_STATED PROBLEM A_. Reproduce verbatim the records beginning with the line that contains "The height and width of the screenshot is (473, 756)." and continuing through the end of the records, both included.

_SOURCE DOCUMENT_.
┄┄┄┄┄┄┄┄┄┄┄┄┄┄┄┄┄┄┄┄

Many history degree students at university here in the UK do not necessarily look back fondly on their history classes in secondary school. While some wish to believe that they have chosen to pursue history degrees because they were so deeply inspired by their history lessons in school, this is simply not the case – and for a very good reason. Let alone history in secondary schools at GCSE and A Levels often being repetitive and utterly dull, the curriculum itself is extremely Eurocentric and misleading, often ‘marginalizing and misrepresenting’ the role of people of colour and women in world and indeed British history.
Not only does the current history curriculum have very limited, if not entirely absent, discussions about racism and colonialism but fails to accurately emphasize Britain’s (and other Western nations’) role in the subjugation, oppression, enslavement and foul treatment (to put it lightly) of non-white ethnic groups in Western colonies and at home. This alienates children of colour in the history classroom, allowing for a certain air of superiority amoungst white children that could potentially facilitate racism, prejudice and a generally nonchalant approach to the history of racial oppression in the West and its colonies.
Moreover, the history curriculum fails to accurately represent or even touch upon the historical contributions of women. There is a dangerous separation within the curriculum between the history of men, and the history of women. Not only does this encourage students to undervalue and ignore women’s role in history alongside and separately from men, it also teaches children that women are simply not as important as men. Such a blatant sexist and misogynistic double standard is simply not acceptable in an educational environment.

┄┄┄┄┄┄┄┄┄┄┄┄┄┄┄┄┄┄┄┄

_TASK INPUTS_.

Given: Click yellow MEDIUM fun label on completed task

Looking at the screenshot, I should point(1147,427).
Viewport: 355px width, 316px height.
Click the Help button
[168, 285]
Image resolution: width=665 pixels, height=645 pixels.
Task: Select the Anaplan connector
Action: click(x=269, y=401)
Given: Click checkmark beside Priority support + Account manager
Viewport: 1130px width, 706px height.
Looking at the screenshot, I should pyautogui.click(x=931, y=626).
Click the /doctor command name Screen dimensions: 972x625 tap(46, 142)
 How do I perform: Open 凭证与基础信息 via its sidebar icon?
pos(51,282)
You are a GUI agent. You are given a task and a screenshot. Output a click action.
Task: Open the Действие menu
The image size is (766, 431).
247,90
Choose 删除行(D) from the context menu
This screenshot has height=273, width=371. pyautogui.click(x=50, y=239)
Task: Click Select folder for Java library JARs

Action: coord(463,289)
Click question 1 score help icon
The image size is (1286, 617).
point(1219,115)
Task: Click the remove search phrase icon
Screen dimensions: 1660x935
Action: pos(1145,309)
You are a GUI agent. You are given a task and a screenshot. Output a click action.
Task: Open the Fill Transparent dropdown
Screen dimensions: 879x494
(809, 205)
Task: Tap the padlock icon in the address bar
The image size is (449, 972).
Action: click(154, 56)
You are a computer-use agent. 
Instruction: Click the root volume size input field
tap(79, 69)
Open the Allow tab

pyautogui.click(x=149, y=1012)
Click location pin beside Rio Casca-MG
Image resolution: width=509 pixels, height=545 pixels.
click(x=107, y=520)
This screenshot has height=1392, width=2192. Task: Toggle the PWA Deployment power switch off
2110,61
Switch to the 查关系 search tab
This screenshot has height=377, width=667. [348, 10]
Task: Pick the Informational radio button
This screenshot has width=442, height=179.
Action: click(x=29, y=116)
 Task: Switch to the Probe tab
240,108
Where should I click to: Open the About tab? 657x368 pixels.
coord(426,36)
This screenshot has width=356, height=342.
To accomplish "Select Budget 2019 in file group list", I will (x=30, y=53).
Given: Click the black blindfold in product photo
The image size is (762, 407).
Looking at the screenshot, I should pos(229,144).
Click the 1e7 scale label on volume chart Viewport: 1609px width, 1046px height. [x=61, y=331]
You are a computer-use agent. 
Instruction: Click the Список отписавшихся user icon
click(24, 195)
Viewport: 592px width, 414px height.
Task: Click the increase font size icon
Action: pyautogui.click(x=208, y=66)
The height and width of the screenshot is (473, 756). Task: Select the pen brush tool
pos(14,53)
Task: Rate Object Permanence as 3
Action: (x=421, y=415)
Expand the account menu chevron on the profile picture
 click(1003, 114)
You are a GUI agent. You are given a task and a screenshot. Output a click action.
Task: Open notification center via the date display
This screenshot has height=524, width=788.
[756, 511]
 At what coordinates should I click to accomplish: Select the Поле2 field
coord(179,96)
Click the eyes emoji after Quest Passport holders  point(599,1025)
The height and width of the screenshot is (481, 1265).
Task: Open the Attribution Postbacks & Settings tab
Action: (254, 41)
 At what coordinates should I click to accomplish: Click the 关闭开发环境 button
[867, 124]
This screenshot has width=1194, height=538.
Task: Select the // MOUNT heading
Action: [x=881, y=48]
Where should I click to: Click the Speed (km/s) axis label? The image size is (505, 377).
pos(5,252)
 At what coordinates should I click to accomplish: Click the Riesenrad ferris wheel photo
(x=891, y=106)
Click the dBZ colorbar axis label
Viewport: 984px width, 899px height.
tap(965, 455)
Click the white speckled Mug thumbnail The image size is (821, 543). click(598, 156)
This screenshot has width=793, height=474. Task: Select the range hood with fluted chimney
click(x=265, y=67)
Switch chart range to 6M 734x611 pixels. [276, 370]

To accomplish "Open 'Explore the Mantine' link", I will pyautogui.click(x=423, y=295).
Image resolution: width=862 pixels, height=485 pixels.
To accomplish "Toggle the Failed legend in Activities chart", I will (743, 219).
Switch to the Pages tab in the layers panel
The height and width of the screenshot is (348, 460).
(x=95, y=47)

┄┄┄┄┄┄┄┄┄┄┄┄┄┄┄┄┄┄┄┄

_STATED PROBLEM B_. According to the essay on the history curriculum, which historical contributions does the curriculum fail to accurately represent or even touch upon?

_ANSWER A_.
The height and width of the screenshot is (473, 756). Task: Select the pen brush tool
pos(14,53)
Task: Rate Object Permanence as 3
Action: (x=421, y=415)
Expand the account menu chevron on the profile picture
 click(1003, 114)
You are a GUI agent. You are given a task and a screenshot. Output a click action.
Task: Open notification center via the date display
This screenshot has height=524, width=788.
[756, 511]
 At what coordinates should I click to accomplish: Select the Поле2 field
coord(179,96)
Click the eyes emoji after Quest Passport holders  point(599,1025)
The height and width of the screenshot is (481, 1265).
Task: Open the Attribution Postbacks & Settings tab
Action: (254, 41)
 At what coordinates should I click to accomplish: Click the 关闭开发环境 button
[867, 124]
This screenshot has width=1194, height=538.
Task: Select the // MOUNT heading
Action: [x=881, y=48]
Where should I click to: Click the Speed (km/s) axis label? The image size is (505, 377).
pos(5,252)
 At what coordinates should I click to accomplish: Click the Riesenrad ferris wheel photo
(x=891, y=106)
Click the dBZ colorbar axis label
Viewport: 984px width, 899px height.
tap(965, 455)
Click the white speckled Mug thumbnail The image size is (821, 543). click(598, 156)
This screenshot has width=793, height=474. Task: Select the range hood with fluted chimney
click(x=265, y=67)
Switch chart range to 6M 734x611 pixels. [276, 370]

To accomplish "Open 'Explore the Mantine' link", I will pyautogui.click(x=423, y=295).
Image resolution: width=862 pixels, height=485 pixels.
To accomplish "Toggle the Failed legend in Activities chart", I will (743, 219).
Switch to the Pages tab in the layers panel
The height and width of the screenshot is (348, 460).
(x=95, y=47)

_ANSWER B_. The historical contributions of women.